Term Document Matrix

Now we have cleaned the data, we will be converting the sample data into Term Document Matrix (tdm) form, which is a mathematical matrix that describes the frequency of terms that occur in a collection of documents.From the tdm we will be going for N-grams

The N-gram representation of text lists all N-tuples of words that appear in a given selection of text.
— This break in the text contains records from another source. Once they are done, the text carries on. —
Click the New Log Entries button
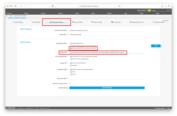This screenshot has width=177, height=116. [x=142, y=11]
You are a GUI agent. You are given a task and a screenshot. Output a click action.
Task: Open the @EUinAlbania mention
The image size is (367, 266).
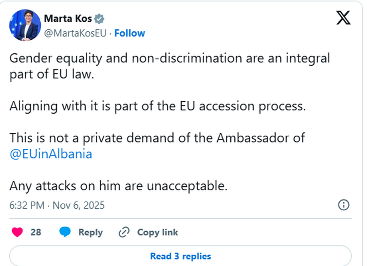coord(51,154)
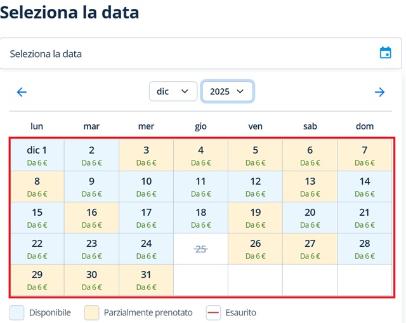Click the Seleziona la data input field
The width and height of the screenshot is (406, 323).
(190, 54)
The simplest case is the unigram which is based on individual words, followed by bigrams (which lists all pair of words), and so on.

library(wordcloud)
library(ggplot2)

## 
## Attaching package: 'ggplot2'

## The following object is masked from 'package:qdapRegex':
## 
##     %+%

## The following object is masked from 'package:NLP':
## 
##     annotate

tdm<- TermDocumentMatrix(samp_data)
tdm <- removeSparseTerms(tdm, 0.999)
matr = as.data.frame((as.matrix(tdm))) 
matr_s <- sort(rowSums(matr),decreasing=TRUE)
matr_d <- data.frame(word = names(matr_s),freq=matr_s)
wordcloud(matr_d$word, matr_d$freq, random.order=FALSE,  colors=brewer.pal(8, "Dark2"),min.freq=15)

unig <- function(x) NGramTokenizer(x,Weka_control(min=1,max=1))
big <- function(x) NGramTokenizer(x,Weka_control(min=2,max=2))
trig <- function(x) NGramTokenizer(x,Weka_control(min=3,max=3))

uni_tdm <- TermDocumentMatrix(samp_data, control=list(tokenize=unig))
bi_tdm <- TermDocumentMatrix(samp_data, control=list(tokenize=big))
tri_tdm <- TermDocumentMatrix(samp_data, control=list(tokenize=trig))

uni <- removeSparseTerms(uni_tdm, 0.999)
freq <- sort(rowSums(as.matrix(uni)),decreasing=TRUE)
uni <- data.frame(word = names(freq),freq=freq)

bi <- removeSparseTerms(bi_tdm, 0.999)
freq <- sort(rowSums(as.matrix(bi)),decreasing=TRUE)
bi <- data.frame(word = names(freq),freq=freq)

tri <- removeSparseTerms(tri_tdm, 0.999)
freq <- sort(rowSums(as.matrix(tri)),decreasing=TRUE)
tri <- data.frame(word = names(freq),freq=freq)

Unigram

ggplot(data=uni[1:20,],aes(x=reorder(word, -freq),y=freq)) + geom_bar(stat="identity")

Bigram

ggplot(data=bi[1:20,],aes(x=reorder(word, -freq),y=freq)) + geom_bar(stat="identity")

Conclusion

In the next steps, we build a Shiny App that can provide the user with multiple suggestions for the next word based on prediction algorithm.